Colombia gives peace a chance in Oslo talks with Farc
After 50 years of deadly civil war, the government's peace talks with leftist Farc rebels could finally demobilise 9,000 fighters
Under the jagged Andean peaks of south-western Colombia, villagers gathered on a recent cloudy morning at the school, where they mixed cement to rebuild a classroom destroyed in March by a mortar shell.
The mortar had been fired by guerillas of the Revolutionary Armed Forces of Colombia (Farc) at an army outpost on the next hill. But, like many of the homemade explosives used by rebels, it missed its mark.

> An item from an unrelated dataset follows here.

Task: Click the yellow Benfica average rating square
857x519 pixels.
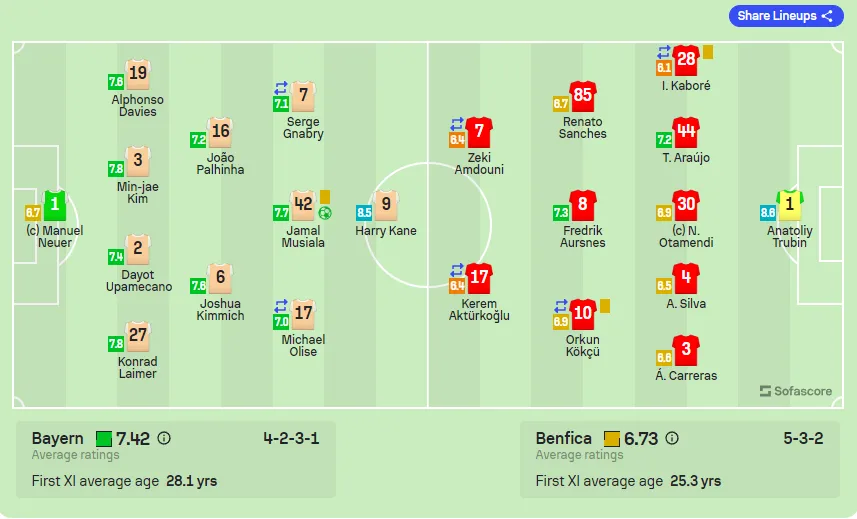Action: pos(612,439)
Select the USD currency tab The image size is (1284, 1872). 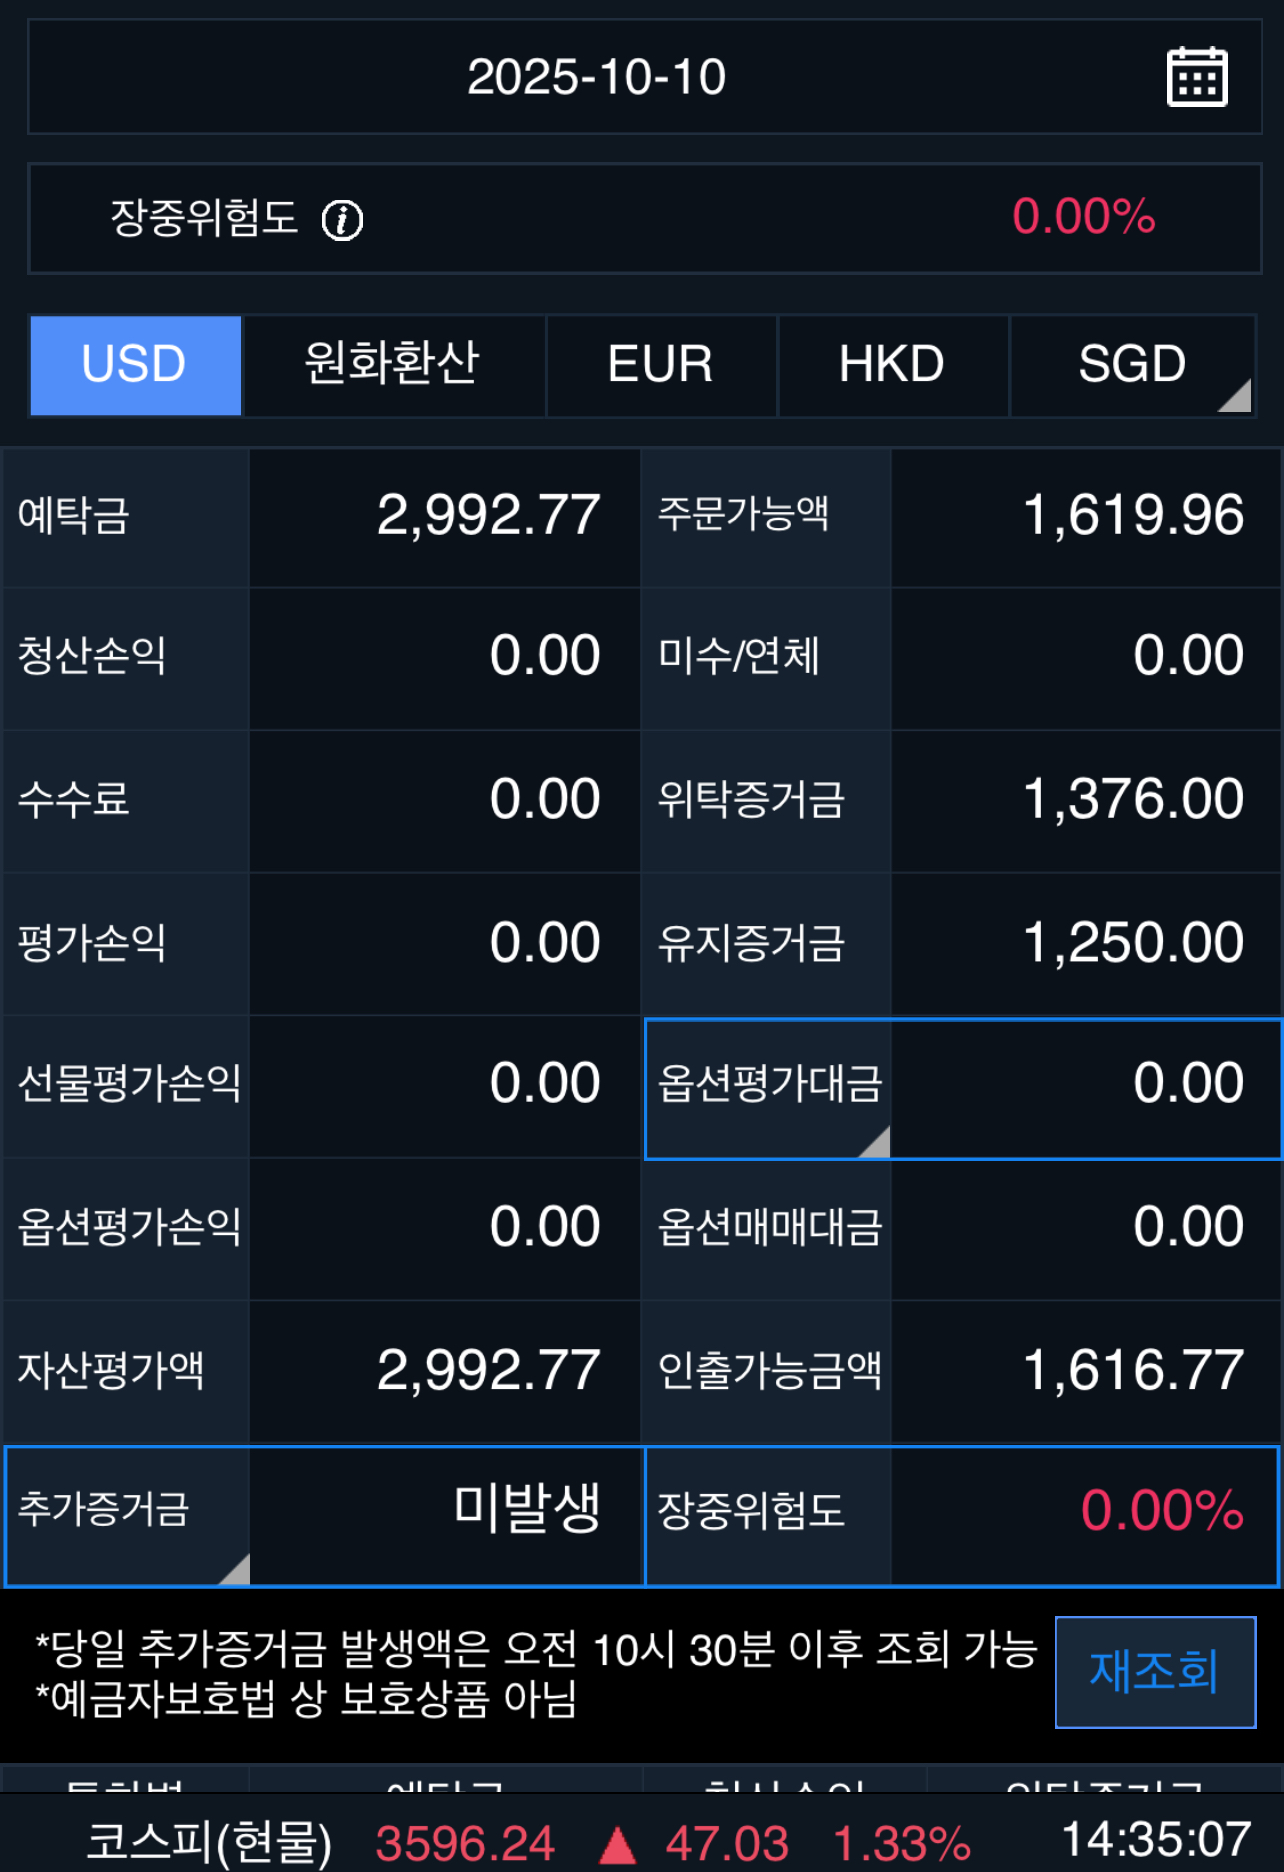coord(135,364)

This time, the villagers were lucky: there were no casualties. But after living under the shadow of leftist guerrillas for nearly 50 years, they know death can come from either side, at any time.

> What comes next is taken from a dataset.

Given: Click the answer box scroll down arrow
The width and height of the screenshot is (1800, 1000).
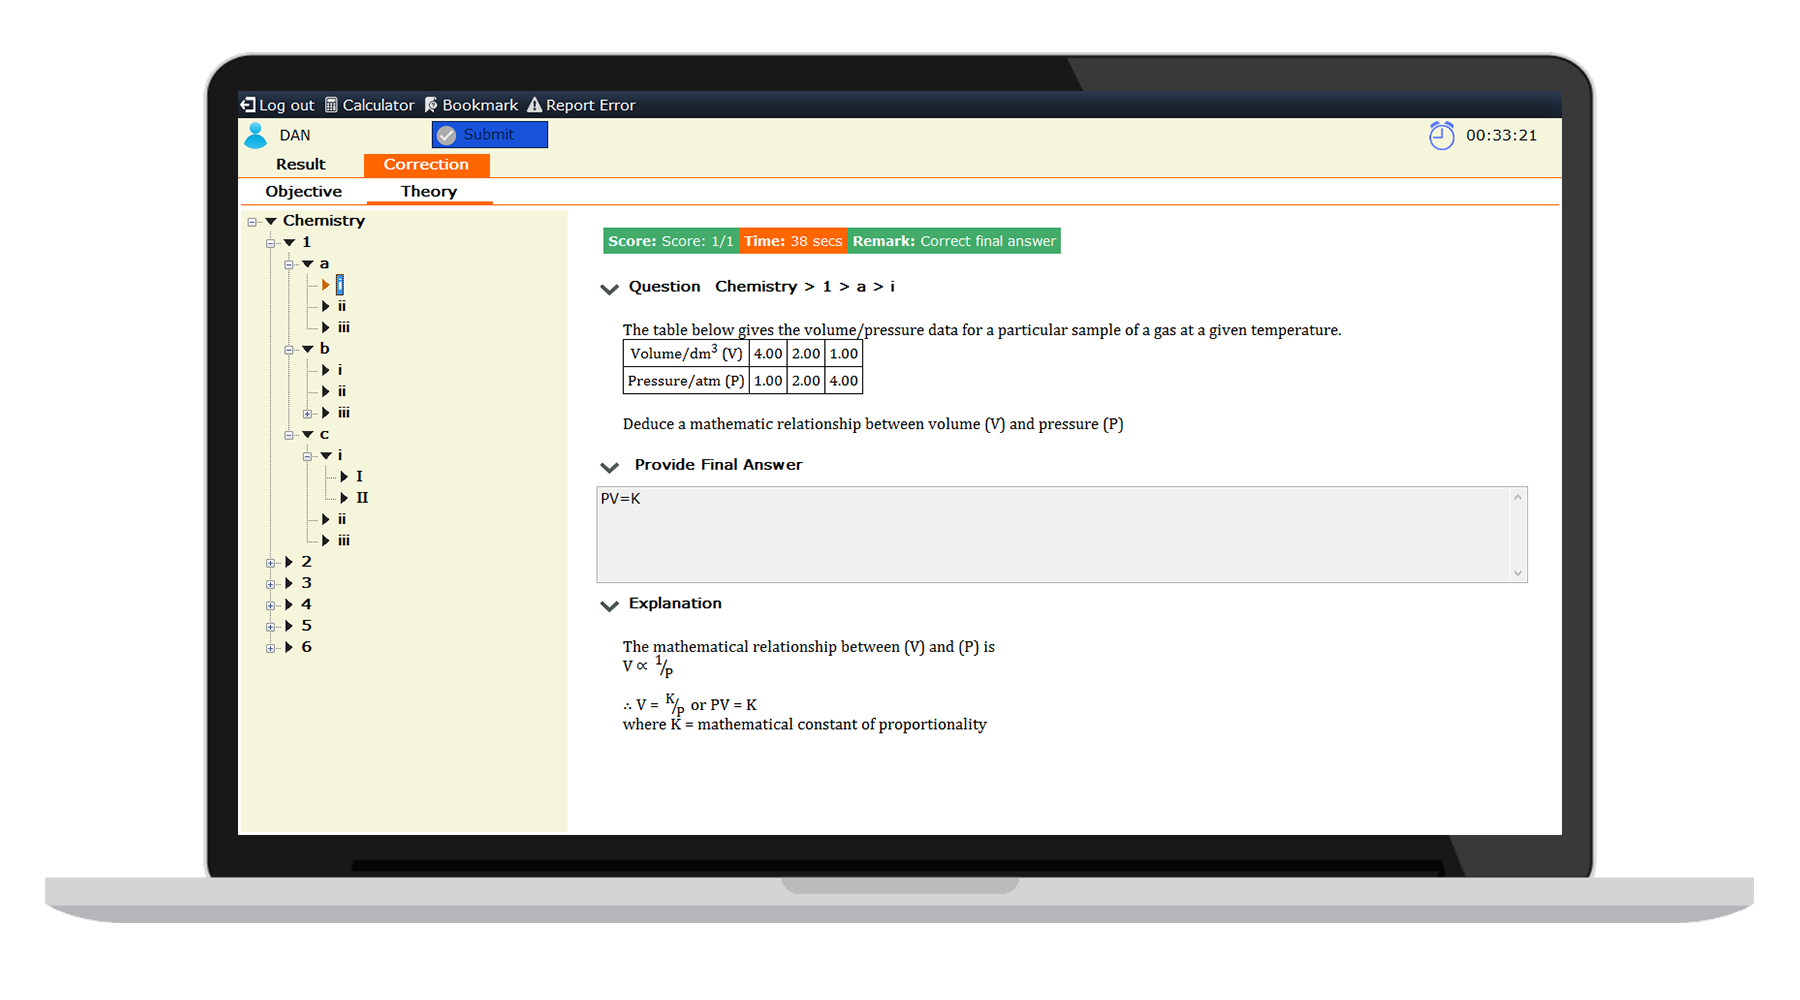Looking at the screenshot, I should pyautogui.click(x=1517, y=573).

"If you're home, you hide under the bed," says Jose Aurelio Medina, a community leader in Calandaima. "If you're in the fields, you take cover anywhere. You wait for the fighting to stop."
There is a chance now that the fighting could stop permanently, all across Colombia. Peace talks between the Farc and the government of President Juan Manuel Santos begin tomorrow in Oslo, and will continue in Havana, in what analysts say is the most serious effort yet to end one of the world's longest running civil wars.

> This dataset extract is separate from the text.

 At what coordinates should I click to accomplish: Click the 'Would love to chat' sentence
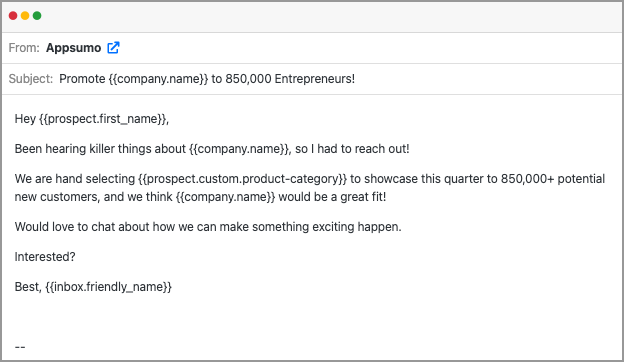point(208,227)
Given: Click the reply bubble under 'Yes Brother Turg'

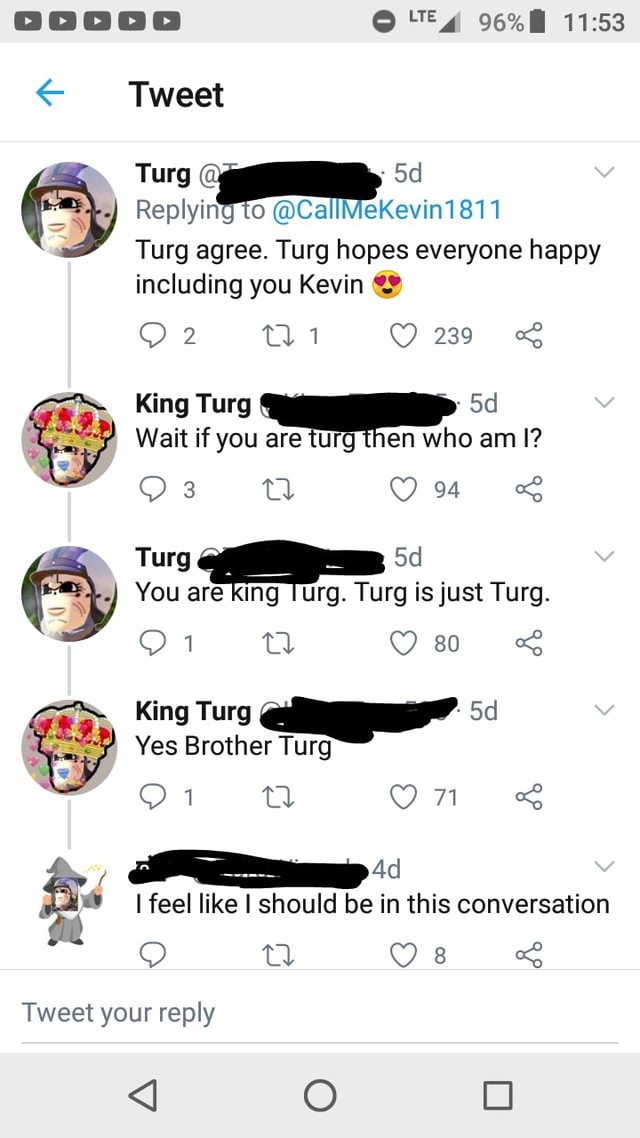Looking at the screenshot, I should click(x=152, y=796).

The talks have suffered a series of postponements. Due to start today, the talks were put off for a day because the rebels' top negotiator Ivan Marquez experienced travel hold-ups due to bad weather. Before that, they had been postponed for several days, because of the rebels' last-minute inclusion of a young Dutch combatant who joined the insurgents nearly a decade ago. The participation of Tanja Nijmeijer, 34, as a spokesperson in Oslo could help boost the Farc's profile in Europe.